• _Provided passage_
────────────────────────────────────────

Forward, reverse, sense, antisense, first strand, second strand, unstranded. Different methods for sequencing RNA-Seq data can lead to differently stranded libraries all with different names. This can make it challenging to figure out how different kits compare to one another or what parameters to use with different software tools to make sure you are doing an analysis correctly. In this blog post, we will review common terms that are used for stranded libraries and common tool parameters for Eclipsebio kits.
DNA has its own stranded terminology that is separate than the terms used when we refer to RNA (A). The Watson strand, also called the + or top strand, is the strand of DNA that has its 5’ end in the short-arm telomere. The Crick strand, also called the – or bottom strand, is the strand of DNA that has its 3’ end in the long-arm telomere. This nomenclature is based off the physical orientation of the DNA strands and does not indicate if a given gene is in its sense or antisense orientation.
We can also refer to DNA strands in reference to individual protein coding genes (B). One strand is the “sense” strand, that is the strand that if read from right to left (5’ to 3’) carries the code for a protein. For this reason, the sense strand can also be called the coding strand, and can be on either the Watson or Crick strands. The sense labeling is based on the orientation of the gene and does not relate to the orientation of the DNA itself. The coding terminology is still used even if the gene is a noncoding sequence such as a lncRNA.
The antisense strand is the complementary strand to the sense strand, when it is read from right to left (5’ to 3’) its sequence cannot be translated into a protein and so it is sometimes called the noncoding strand. The antisense strand is used as the template for transcription (C), which means that the generated mRNA is in the sense direction (in other words, identical to the gene as coded in the sense DNA strand except thymines are now uracils).
In most RNA-Seq experiments, the mRNA is used as a template for two rounds of cDNA synthesis. One or both cDNA strands are sequenced and analyzed, and which strand gets sequenced depends on the library preparation method. Depending on the kit, these libraries can be considered either unstranded or directional (sense or antisense).
In an unstranded (non-stranded) preparation, both cDNA strands are sequenced. This means that we are not able to determine if the original RNA molecule had come from a sense mRNA sequence (same direction as the gene on the DNA) or an antisense noncoding RNA.

────────────────────────────────────────

• _Source material_

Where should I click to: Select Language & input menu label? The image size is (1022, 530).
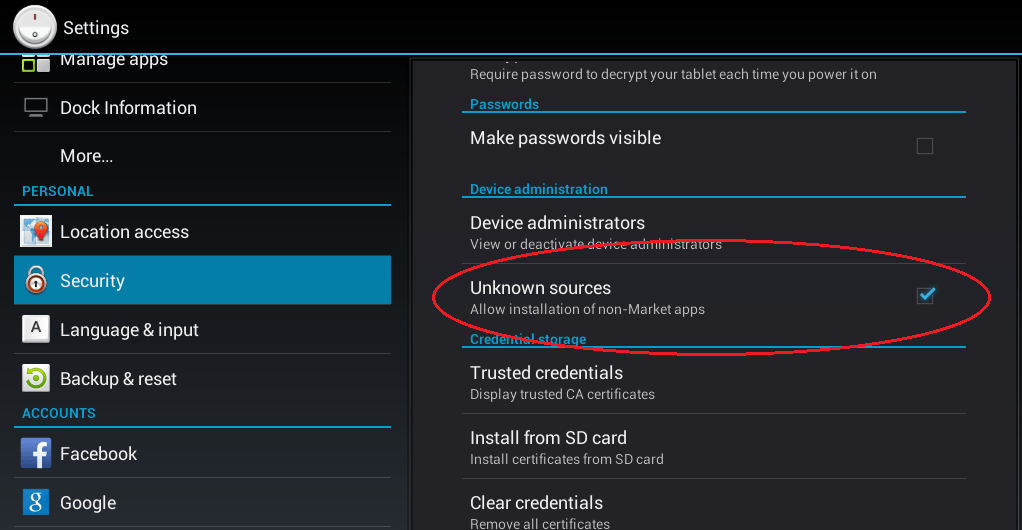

────────────────────────────────────────

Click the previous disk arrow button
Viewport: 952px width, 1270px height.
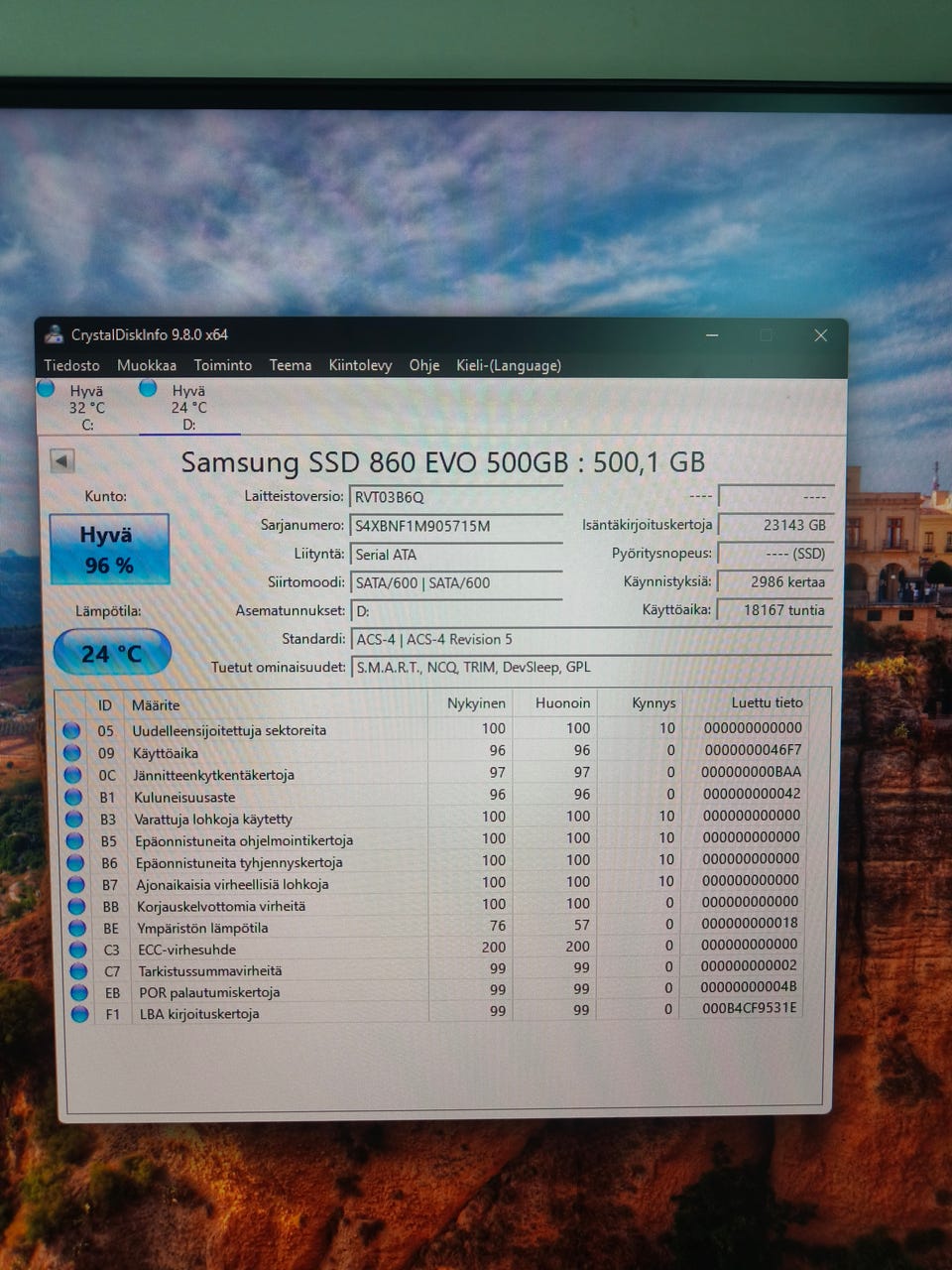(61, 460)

────────────────────────────────────────

• _Things to do_
[a] Decide whether each statement below agrees with the RNA-Seq strandedness text, answering yes or no and quoting the words of the text that settle it. (i) In an unstranded preparation, both cDNA strands are sequenced. (ii) The Watson and Crick nomenclature indicates whether a gene is in its sense orientation. (iii) The sense strand is always found on the Watson strand.
[b] Retype the RNA-Seq strandedness text between "In an unstranded" and "antisense noncoding RNA.", inclusive.
[c] Rewrite the paragraph of the RNA-Seq strandedness text that begins "In most RNA-Seq experiments" as a short list that keeps its main facts.
The records have nothing to do with the RNA-Seq strandedness text.

• _Answers for this exercise_
[a]
(i) Yes: "In an unstranded (non-stranded) preparation, both cDNA strands are sequenced."
(ii) No: "does not indicate if a given gene is in its sense or antisense orientation."
(iii) No: "can be on either the Watson or Crick strands."

[b]
In an unstranded (non-stranded) preparation, both cDNA strands are sequenced. This means that we are not able to determine if the original RNA molecule had come from a sense mRNA sequence (same direction as the gene on the DNA) or an antisense noncoding RNA.

[c]
- In most RNA-Seq experiments, mRNA is the template for two rounds of cDNA synthesis.
- One or both cDNA strands are sequenced and analyzed.
- The library preparation method determines which strand is sequenced.
- Depending on the kit, libraries are unstranded or directional (sense or antisense).